-- BEGIN PROVIDED PASSAGE --

FIGS. 11A, 11B, 11C and 11D illustrate an example of result of step 450 of the map generation process according to an embodiment. FIG. 11A shows an example of scene picture generated according to the previous steps, FIG. 11B shows an example of ground picture generated according to the previous steps while FIGS. 11C and 11D are simplified drawing equivalents representing these pictures. These pictures compose the AR map. This AR map may be packaged according to the AR system used and is preferably associated to the corresponding AR scene. In at least one embodiment, the AR map is a parameter of the AR scene and may be stored by the AR controller with the AR scene. An AR terminal can then obtain the AR map together with the AR scene. In at least one embodiment, the ground picture is not used and thus the AR map only comprises the scene picture.

FIGS. 12A and 12B illustrate an example of display of the map according to an embodiment. FIG. 12A represents a screenshot of the AR map as displayed on an AR terminal 100. FIG. 12B is a simplified drawing equivalent representing this screenshot. The AR map displays the scene picture overlaid over the ground picture but also shows the position of three users, symbolized by smileys in FIG. 12B. Indeed, in at least one embodiment, the AR map may also comprise additional elements such as the position of the user within the scene, the position of other users (more exactly the position of the AR terminal used by the users) and/or virtual objects. These additional elements are represented by the icon that is positioned at the location on the AR map corresponding to its localization in the real environment for the users and in the virtual environment for the virtual objects. The orientation of the users and virtual objects is represented by a rotation of the corresponding icon.

This is made possible by the tracking of AR terminals and by the knowledge of the virtual objects of the AR scene by the AR controller. In a multi user application, each AR terminal regularly provides its position to the AR controller which then provides this information to all the other AR devices. Then, these devices can update the positions of other users on the map using a specific icon per user or a specific color per user. In the screenshot of FIG. 12A, the three icons representing three users would be displayed in three different colors for example.

Tracking the AR terminal in the world space allows the system to show the virtual scene from the user's perspective. Indeed, it is possible to know exactly the position and the orientation of the AR terminal in the world frame in real time and to update it accordingly.

-- END PROVIDED PASSAGE --

GIVEN PROBLEM 1 —
Answer these questions about the AR map passage:
(a) If the ground picture is not used, what does the AR map comprise?
(b) In FIG. 12B, what symbolizes the three users?
(c) How is the orientation of the users and virtual objects represented?

-- BEGIN RECORDS SUPPLIED --

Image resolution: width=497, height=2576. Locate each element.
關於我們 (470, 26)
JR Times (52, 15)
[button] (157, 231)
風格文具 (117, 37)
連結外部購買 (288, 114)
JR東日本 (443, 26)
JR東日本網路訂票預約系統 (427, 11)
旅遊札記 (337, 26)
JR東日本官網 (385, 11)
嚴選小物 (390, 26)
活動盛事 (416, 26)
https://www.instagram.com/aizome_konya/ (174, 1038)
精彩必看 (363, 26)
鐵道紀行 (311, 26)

-- END RECORDS SUPPLIED --
-- BEGIN RECORDS SUPPLIED --

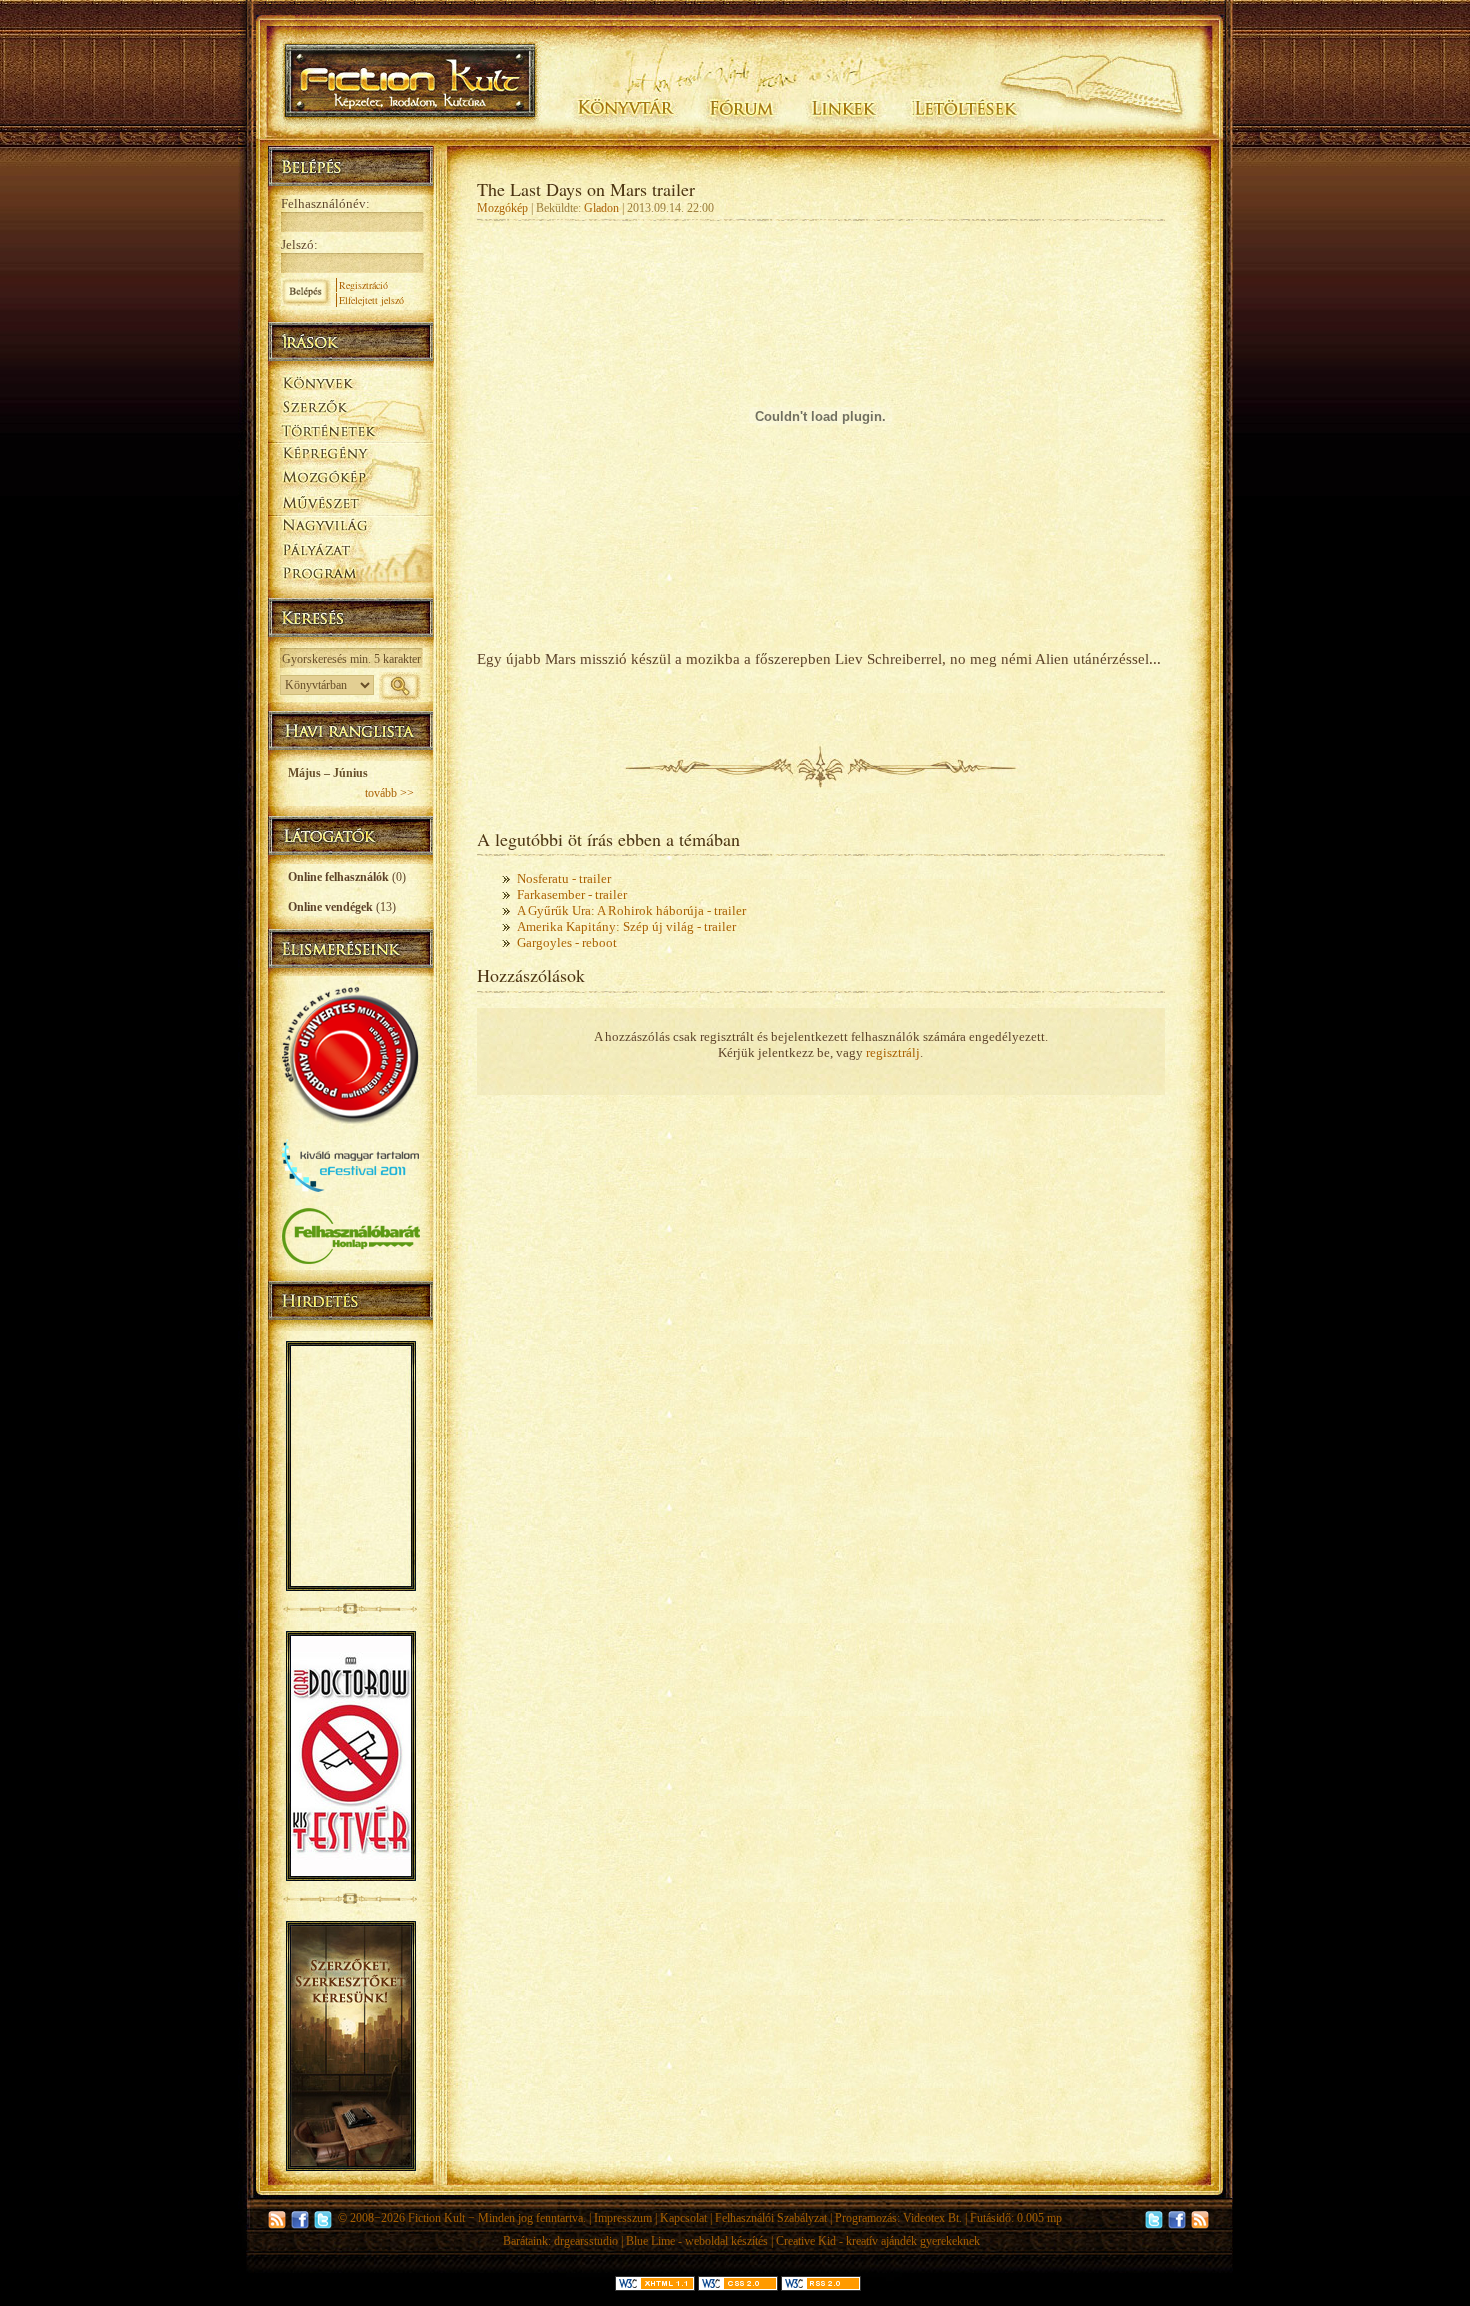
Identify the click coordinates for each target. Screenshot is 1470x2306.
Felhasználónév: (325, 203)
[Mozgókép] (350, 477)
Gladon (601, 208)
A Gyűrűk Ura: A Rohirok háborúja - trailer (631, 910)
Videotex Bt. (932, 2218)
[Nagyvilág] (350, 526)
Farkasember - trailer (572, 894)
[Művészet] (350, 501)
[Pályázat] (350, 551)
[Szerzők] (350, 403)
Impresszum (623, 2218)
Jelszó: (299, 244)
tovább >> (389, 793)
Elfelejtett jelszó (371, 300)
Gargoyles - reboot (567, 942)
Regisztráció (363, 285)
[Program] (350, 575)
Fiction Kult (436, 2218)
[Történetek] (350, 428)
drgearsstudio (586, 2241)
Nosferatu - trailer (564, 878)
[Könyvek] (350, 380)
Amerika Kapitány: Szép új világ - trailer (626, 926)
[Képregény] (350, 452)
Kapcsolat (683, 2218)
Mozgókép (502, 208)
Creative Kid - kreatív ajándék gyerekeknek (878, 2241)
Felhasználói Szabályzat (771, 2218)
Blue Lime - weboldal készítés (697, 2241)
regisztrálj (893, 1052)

-- END RECORDS SUPPLIED --

GIVEN PROBLEM 2 — Show every line of the rows that contains the string "each".

CORRECT ANSWER 1 —
(a) Only the scene picture.
(b) Smileys.
(c) By a rotation of the corresponding icon.

CORRECT ANSWER 2 —
Image resolution: width=497, height=2576. Locate each element.
Identify the click coordinates for each target. Screenshot is 1470x2306.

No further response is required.